Beijing has reacted angrily to a NATO communique portraying China as a major challenge to the military alliance’s interests and security.
In a strongly worded statement issued halfway through their two-day summit in the Lithuanian capital of Vilnius, NATO leaders said the People’s Republic of China (PRC) challenged the alliance’s interests, security and values with its “stated ambitions and coercive policies”.
“The PRC employs a broad range of political, economic, and military tools to increase its global footprint and project power, while remaining opaque about its strategy, intentions and military build-up,” the group’s leaders said in their communique, which covered 90 different points.
“The PRC’s malicious hybrid and cyber operations and its confrontational rhetoric and disinformation target Allies and harm Alliance security.”

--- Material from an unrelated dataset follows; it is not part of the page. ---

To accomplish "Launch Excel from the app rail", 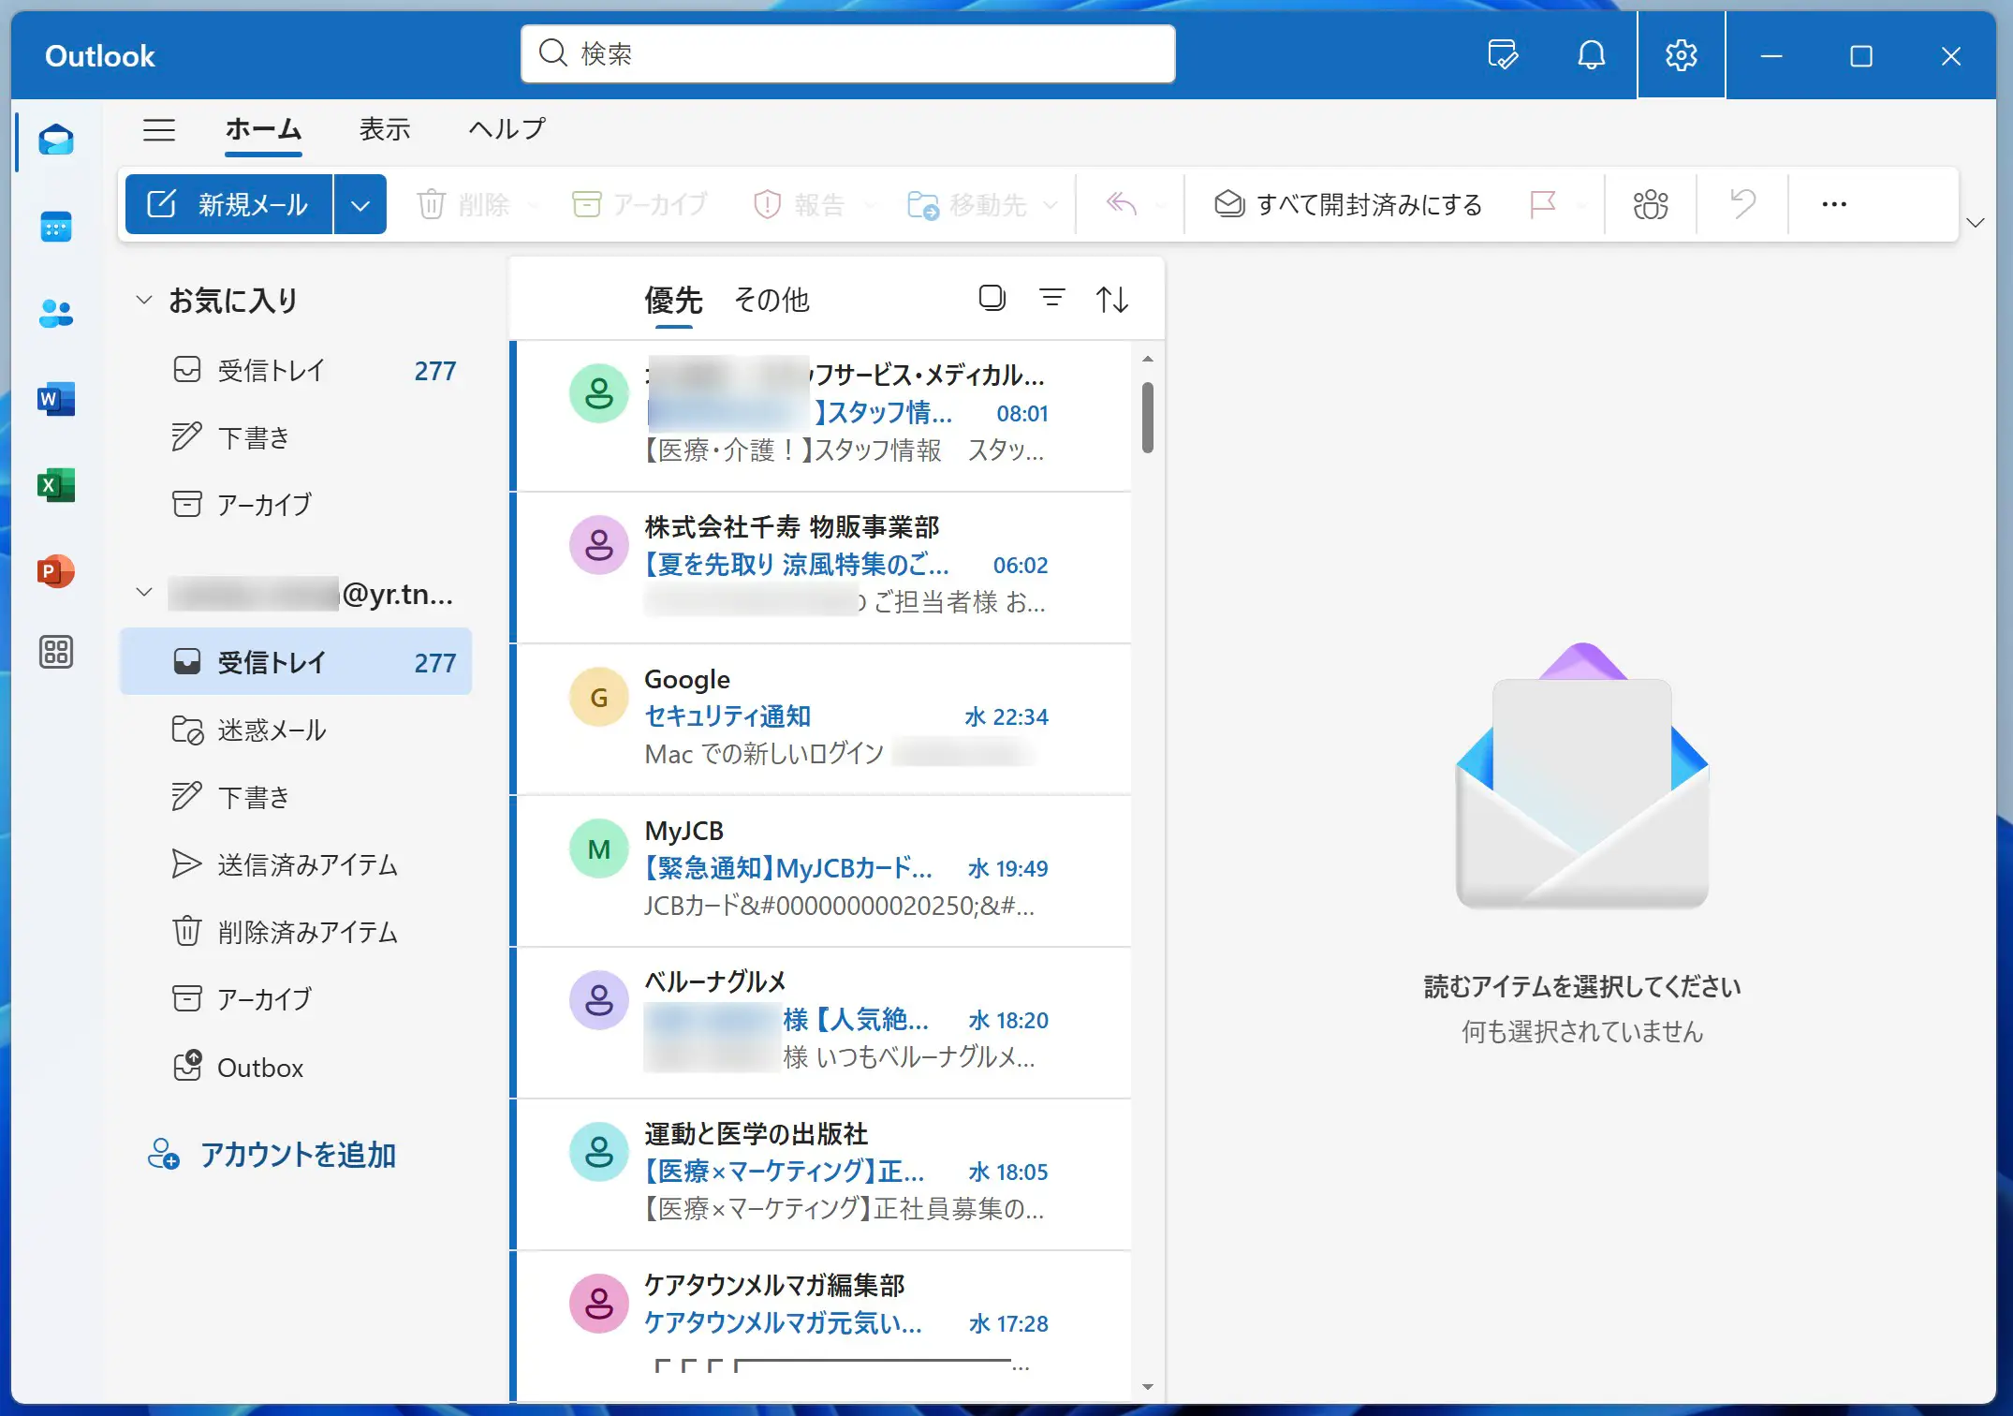I will coord(55,485).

The NATO declaration also said China and Russia were involved in a “deepening strategic partnership” and that the two countries were involved in “mutually reinforcing attempts to undercut the rules-based international order”. The leaders urged China to play a “constructive” role as one of five permanent, veto-holding, members of the United Nations Security Council and condemn Russia’s “war of aggression against Ukraine”.
The Chinese mission to the European Union condemned the comments, accusing NATO of distorting China’s position and deliberately trying to discredit the country.
“We firmly oppose and reject this,” it said in a statement on Tuesday.
Leaders attending the NATO summit also include Australian Prime Minister Anthony Albanese, Japanese Prime Minister Fumio Kishida, New Zealand Prime Minister Chris Hipkins and South Korean President Yoon Suk-yeol amid concerns about rising tension in the region over issues from China to North Korea, which on Wednesday tested a suspected long-range ballistic missile.
The four countries, which have also shown support for Ukraine through sanctions and providing military support, were also invited to last year’s NATO summit in Madrid. In May, Kishida stressed Japan had no plans to become a NATO member, after the alliance said it was planning to open a Tokyo liaison office, its first in the Asian region.
In the statement, the Chinese mission said Beijing opposed NATO’s “eastward movement into the Asia-Pacific region” and warned: “Any act that jeopardises China’s legitimate rights and interests will be met with a resolute response.”
China’s state media also moved to attack NATO over its overtures towards democracies in the region with the tabloid Global Times publishing an editorial accusing the group of being “Washington’s axe, spears and shovels” and being the “source of war” wherever it goes.
“NATO must promptly withdraw the black hand it has extended toward the Asia-Pacific region, and it should not even think about squeezing half of its body in the future,” the editorial said, claiming that most countries in Asia “not only do not welcome NATO but also see it as a terrible monster that should be avoided at all costs”.
Tuesday’s NATO declaration builds on the Strategic Concept that the group released last year, and which marked the first time the alliance had referred to the risks posed by China’s ambitions and policies. It noted that the Asia Pacific was “important for NATO, given that developments in that region can directly affect Euro-Atlantic security”.